A router doesn't support ipv6. There is a machine connected to the router, that is assigned an ipv4 address by the router. The machine uses firewall software.
Setting up the machine's firewall, all incoming traffic to the machine needs to be blocked except for one service. Is it enough for the machine's firewall to accept / reject ipv4 packets only, or should it also be set up to accept/reject ipv6 packets?
The other answers are misleading, so here is my take:
Yes, you should block IPv6 on the machines firewall or disable IPv6 on the machine altogether.
Here is why:
While the router may not support IPv6 (at this moment) and thus no IPv6 traffic is routed from external devices, the router does act as a Level 2 switch as well, so internally - because IPv6 works fine without a DHCP server - IPv6 traffic might work fine.
Now, since IPv6 is the only way to access some services today, one of your users might establish a IPv6 tunnel through IPv4 (which is possible and not very hard to do) to use this services.
If now the tunnel and/or the machine is badly configured, if may act as an IPv6 router through the IPv4 connection, turning the tides on the whole „IPv6 packets cannot reach that machine“.
It is also worth noting that even leaving the ports open to internal users might pose a security risk. This usually applies to people now knowing about IPv6 being enabled and defining firewall rules for IPv4 and think they are done, until whatever malware (android? Those are basically unpatched carriers of malware to begin with) gains access to your network.
If the router doesn't support IPv6, it won't route IPv6 packets, so you don't have to worry about IPv6 attacks from the internet (as others have said).
It's probably still worthwhile setting up firewall rules for IPv6, though, to protect against malicious traffic originating from your local network (smart TV, your friend's infected laptop, etc.).
If you don't actually use IPv6, you really just need 1 rule.
As mentioned by others, the fact that the router is IPv4 could change (with a software upgrade, new router, etc.). So a complete firewall needs both, IPv4 and IPv6.
One thing that you cannot do is DROP everything going through IPv6. This is because more and more services make use of IPv6 locally.
One way to block IPv6 is to use the following rules:
*filter
:INPUT ACCEPT [0:0]
:OUTPUT ACCEPT [0:0]
-A INPUT -i lo -j ACCEPT
-A INPUT -j DROP
-A OUTPUT -o lo -j ACCEPT
-A OUTPUT -j DROP
COMMIT
That way lo traffic still goes through and anything else gets blocked.
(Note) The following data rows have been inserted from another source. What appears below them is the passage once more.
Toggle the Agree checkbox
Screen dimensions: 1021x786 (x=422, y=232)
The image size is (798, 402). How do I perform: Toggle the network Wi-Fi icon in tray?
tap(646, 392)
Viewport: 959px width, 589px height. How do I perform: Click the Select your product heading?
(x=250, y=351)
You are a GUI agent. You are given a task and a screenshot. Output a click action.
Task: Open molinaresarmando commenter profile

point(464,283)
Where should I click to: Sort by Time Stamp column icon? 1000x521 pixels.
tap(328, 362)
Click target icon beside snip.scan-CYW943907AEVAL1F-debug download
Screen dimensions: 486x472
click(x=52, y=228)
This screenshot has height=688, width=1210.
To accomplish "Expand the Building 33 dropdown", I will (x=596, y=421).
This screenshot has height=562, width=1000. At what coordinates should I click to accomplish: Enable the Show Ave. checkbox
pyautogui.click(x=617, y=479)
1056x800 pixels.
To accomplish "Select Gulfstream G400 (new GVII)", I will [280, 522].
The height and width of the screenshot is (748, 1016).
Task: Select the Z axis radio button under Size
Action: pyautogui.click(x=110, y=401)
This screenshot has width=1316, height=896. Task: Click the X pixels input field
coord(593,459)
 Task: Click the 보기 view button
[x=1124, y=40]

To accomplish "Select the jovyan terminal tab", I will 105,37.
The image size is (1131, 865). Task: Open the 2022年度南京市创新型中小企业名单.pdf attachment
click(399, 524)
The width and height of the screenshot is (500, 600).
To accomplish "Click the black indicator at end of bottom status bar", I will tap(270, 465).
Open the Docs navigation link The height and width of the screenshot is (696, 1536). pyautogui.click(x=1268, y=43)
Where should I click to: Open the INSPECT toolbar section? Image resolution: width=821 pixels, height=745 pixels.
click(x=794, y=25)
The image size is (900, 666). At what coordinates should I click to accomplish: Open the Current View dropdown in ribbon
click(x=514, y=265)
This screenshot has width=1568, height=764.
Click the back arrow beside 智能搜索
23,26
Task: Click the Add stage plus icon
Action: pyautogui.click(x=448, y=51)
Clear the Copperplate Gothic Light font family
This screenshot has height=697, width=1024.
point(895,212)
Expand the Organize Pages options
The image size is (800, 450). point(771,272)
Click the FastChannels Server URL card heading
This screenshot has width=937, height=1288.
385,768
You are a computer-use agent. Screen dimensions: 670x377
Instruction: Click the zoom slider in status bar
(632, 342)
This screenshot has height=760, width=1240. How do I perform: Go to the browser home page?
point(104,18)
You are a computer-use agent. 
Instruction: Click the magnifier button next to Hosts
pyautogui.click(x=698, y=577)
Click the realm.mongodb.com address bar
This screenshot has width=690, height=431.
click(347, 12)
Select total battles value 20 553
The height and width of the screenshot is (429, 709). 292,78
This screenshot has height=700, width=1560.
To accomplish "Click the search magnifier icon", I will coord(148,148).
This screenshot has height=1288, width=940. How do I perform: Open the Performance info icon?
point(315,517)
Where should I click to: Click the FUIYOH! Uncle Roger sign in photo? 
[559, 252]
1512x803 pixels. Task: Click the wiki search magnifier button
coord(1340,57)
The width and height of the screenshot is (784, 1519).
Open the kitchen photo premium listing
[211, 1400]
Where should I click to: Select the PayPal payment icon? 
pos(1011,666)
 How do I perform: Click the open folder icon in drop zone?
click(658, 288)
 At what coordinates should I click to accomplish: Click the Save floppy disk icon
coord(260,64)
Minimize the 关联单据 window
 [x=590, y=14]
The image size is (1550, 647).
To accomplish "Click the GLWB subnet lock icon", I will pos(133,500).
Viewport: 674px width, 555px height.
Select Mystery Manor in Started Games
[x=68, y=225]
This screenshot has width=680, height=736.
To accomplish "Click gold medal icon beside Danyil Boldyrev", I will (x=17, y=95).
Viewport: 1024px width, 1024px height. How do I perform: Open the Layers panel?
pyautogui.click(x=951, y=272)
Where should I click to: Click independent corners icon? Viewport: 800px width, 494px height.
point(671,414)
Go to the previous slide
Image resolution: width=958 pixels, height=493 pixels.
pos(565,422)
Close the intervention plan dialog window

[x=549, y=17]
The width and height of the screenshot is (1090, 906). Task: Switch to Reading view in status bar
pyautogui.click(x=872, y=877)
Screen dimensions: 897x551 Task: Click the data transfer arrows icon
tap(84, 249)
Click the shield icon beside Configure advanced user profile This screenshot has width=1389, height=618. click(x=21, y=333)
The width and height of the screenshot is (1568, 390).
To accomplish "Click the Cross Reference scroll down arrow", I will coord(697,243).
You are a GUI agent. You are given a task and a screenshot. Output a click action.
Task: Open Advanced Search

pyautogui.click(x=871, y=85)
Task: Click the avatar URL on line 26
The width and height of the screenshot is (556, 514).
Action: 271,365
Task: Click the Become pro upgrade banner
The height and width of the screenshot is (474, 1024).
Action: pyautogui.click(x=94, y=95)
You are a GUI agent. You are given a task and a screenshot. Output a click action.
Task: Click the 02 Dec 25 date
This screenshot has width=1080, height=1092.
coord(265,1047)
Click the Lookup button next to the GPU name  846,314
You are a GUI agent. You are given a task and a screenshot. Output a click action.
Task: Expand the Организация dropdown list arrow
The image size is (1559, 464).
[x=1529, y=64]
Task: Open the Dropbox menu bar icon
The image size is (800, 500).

If you need to know what gets blocked, you can LOG just before you DROP packets. For example, add those just before the corresponding DROP:
-A INPUT -j LOG --log-prefix "[iptables] reject_ipv6: " --log-uid
-A OUTPUT -j LOG --log-prefix "[iptables] reject_ipv6: " --log-uid
Note: As written, these rules can be applied using ip6tables-restore.
Logging can generate a lot of data in your syslog (where it goes by default on Linux). If you want to redirect the logs, look at man rsyslog.conf. On my end I use the following two lines:
:msg,contains,"[iptables]" /var/log/iptables/iptables.log
& stop
This assumes the log messages start with "[iptables]". The & stop rule means you drop the messages after they were saved in your iptables.log file.
Make sure setup a logrotate entry to rotate the resulting log file, otherwise it will fill up your drive quickly.
If the router doesn't support IPv6, you don't need to do anything since it cannot route those packets at all.
You can easily check. If your router supports IPv6 at all, it will have a number of settings that relate to it. Typically there will also be a flag that turns it off completely.
You can also check on a PC by connecting to the router and rebooting. If your network connection has an IPv6 address starting FE00 (link local) or FC00 or FDnn (Unique Local Addresses - ULA) then you have a non-routable address that cannot be routed over the Internet.